Behind Nedlac’s suspension of executive director Vilakazi
The National Economic Development and Labour Council (Nedlac) has placed its executive director Madoda Vilakazi on precautionary suspension pending an investigation into his leadership at the organisation.
The suspension is the second at the labour department entity just months after its highly praised work on the formulation of the national minimum wage policy, which was recently enacted.
Although Nedlac would not provide the reasons for the suspension, Business Day understands Vilakazi was suspended for failing to prevent financial mismanagement and incidents of conflict of interest at the entity, while he was also alleged to have been implicated in the irregular appointment of service providers.

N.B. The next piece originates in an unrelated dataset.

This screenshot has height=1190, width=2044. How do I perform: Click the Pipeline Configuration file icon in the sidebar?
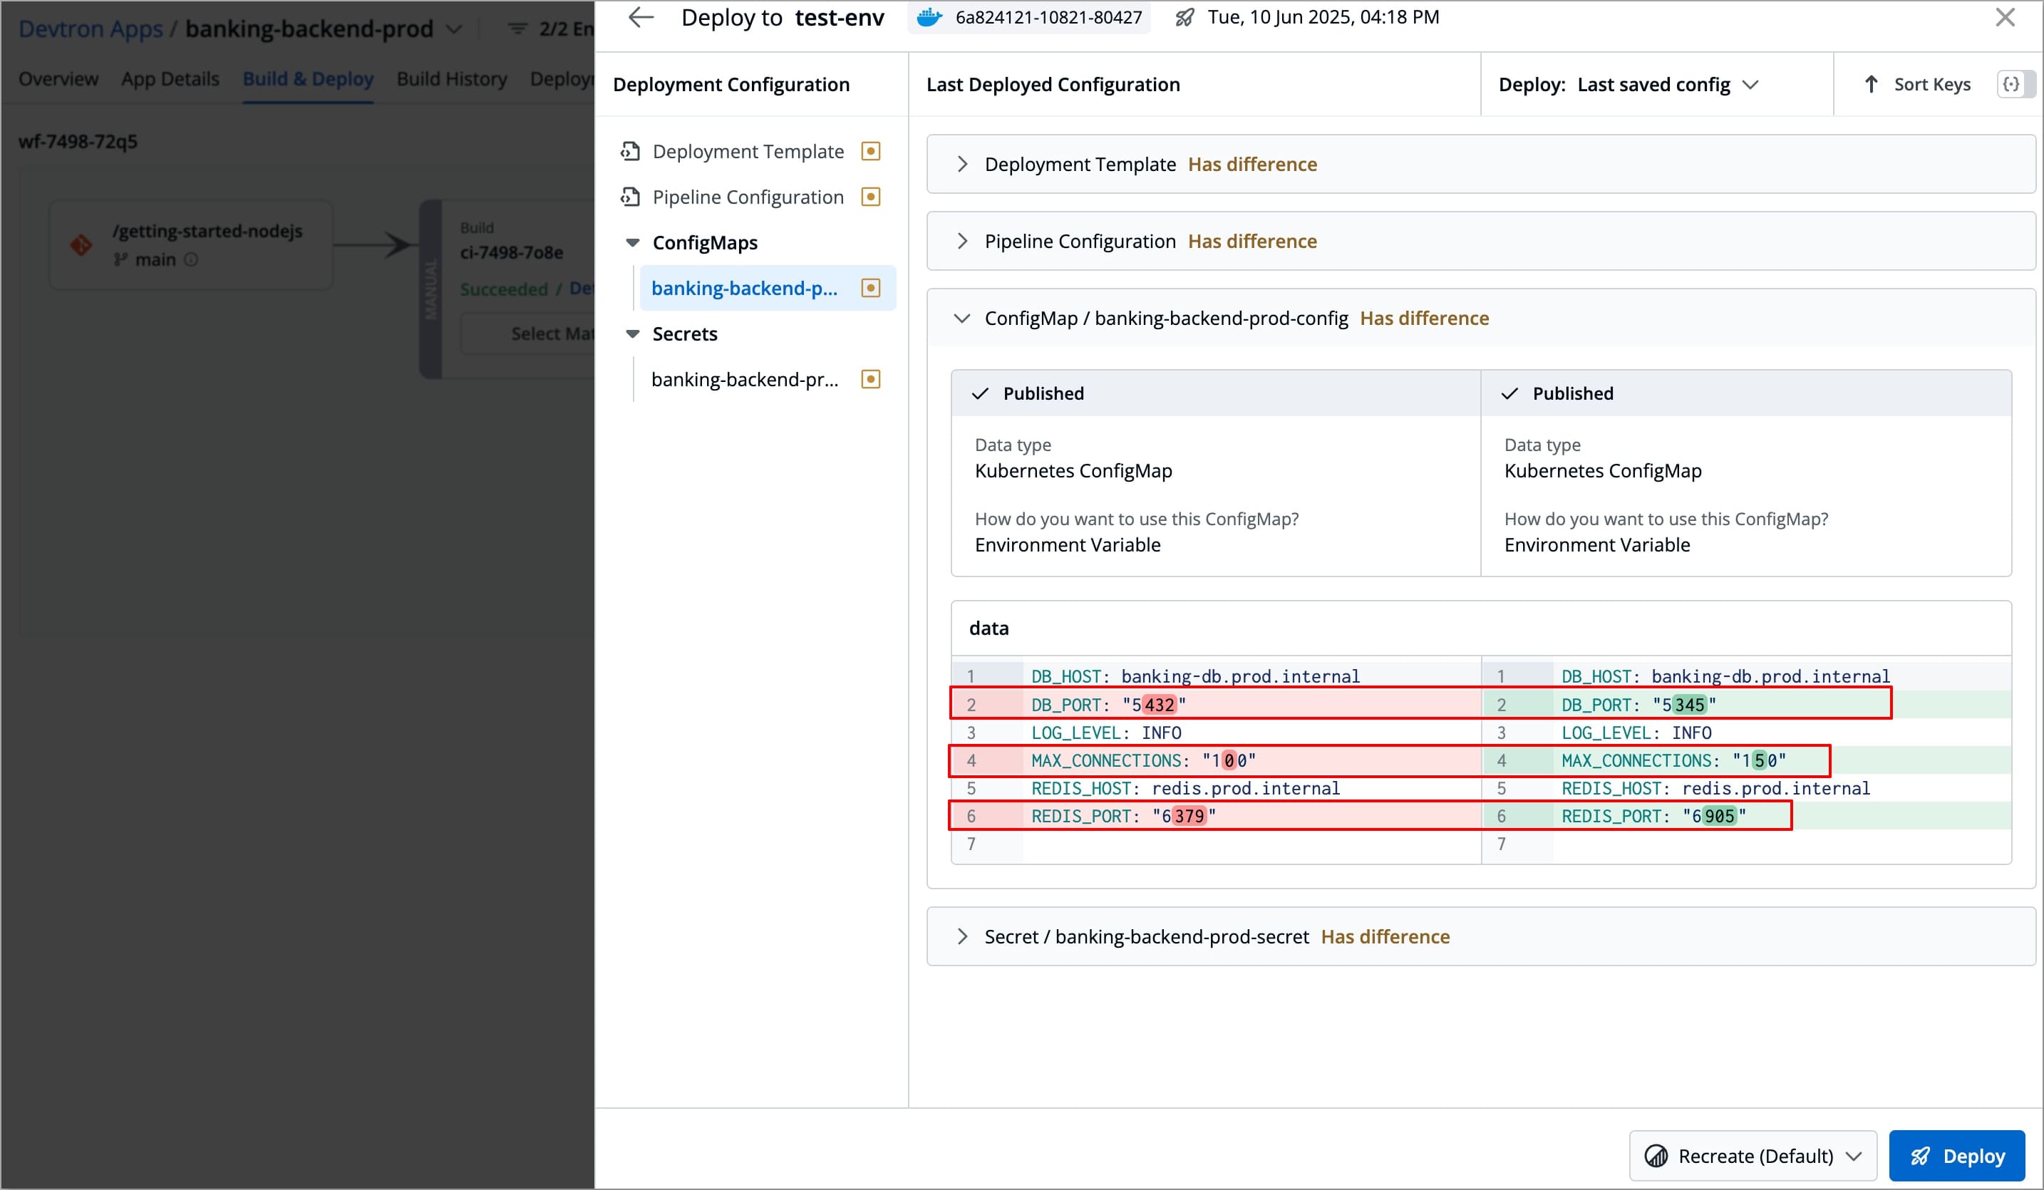coord(630,197)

In November, Vilakazi placed Nedlac CFO Mfanufikile Daza on suspension for allegedly not adhering to the body’s procurement policies, among others.
At the time Vilakazi pleaded innocence, saying the financial irregularities at Nedlac were being blown out of proportion.
The management committee decided to place Vilakazi on suspension in December while “internal processes on both suspensions unfold and are considered by relevant structures”, Nedlac spokesperson Tidimalo Chuene said.
She said head of programme operations Nobuntu Sibisi will act as executive director.
In November Nedlac’s management committee received the findings of a forensic investigation that was launched after auditor-general Kimi Makwetu flagged the body’s irregular expenditure and failure to act in line with the Public Finance Management Act.
The report recommended that “disciplinary action” be taken against Vilakazi and Daza.
Although labour minister Mildred Oliphant said at the time that the matter would be concluded in four weeks, that timeline has not been met.
She said the management committee comprising of labour, business and government representatives, had moved swiftly to deal with the matter and “all officials concerned had been called to account”.
However, Nedlac has stalled on a similar case involving its former executive director Herbert Mkhize, who was found to have used the organisation’s funds on personal purchases.